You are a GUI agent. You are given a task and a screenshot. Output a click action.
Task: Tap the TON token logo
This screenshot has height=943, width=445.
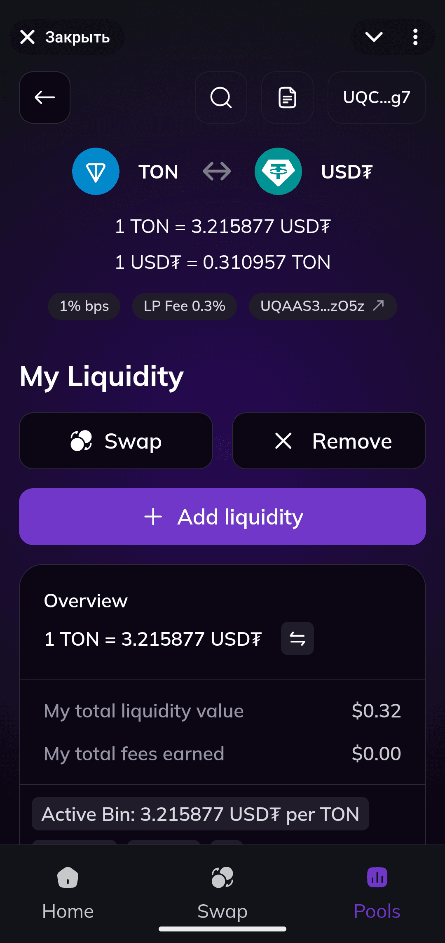pyautogui.click(x=96, y=171)

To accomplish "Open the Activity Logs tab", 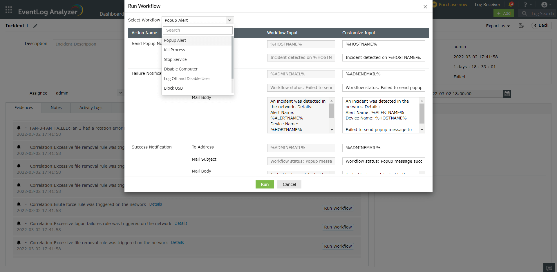I will pyautogui.click(x=90, y=108).
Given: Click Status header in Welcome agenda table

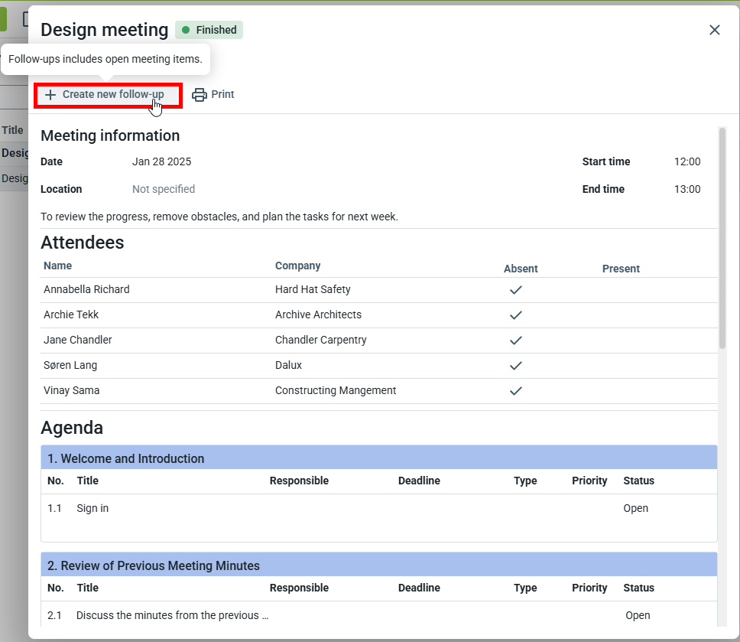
········
WORK TO COMPLETE – Please count the lines in the material above that contain the word "screenshot" and give only the number.

EXERCISE OUTPUT – 2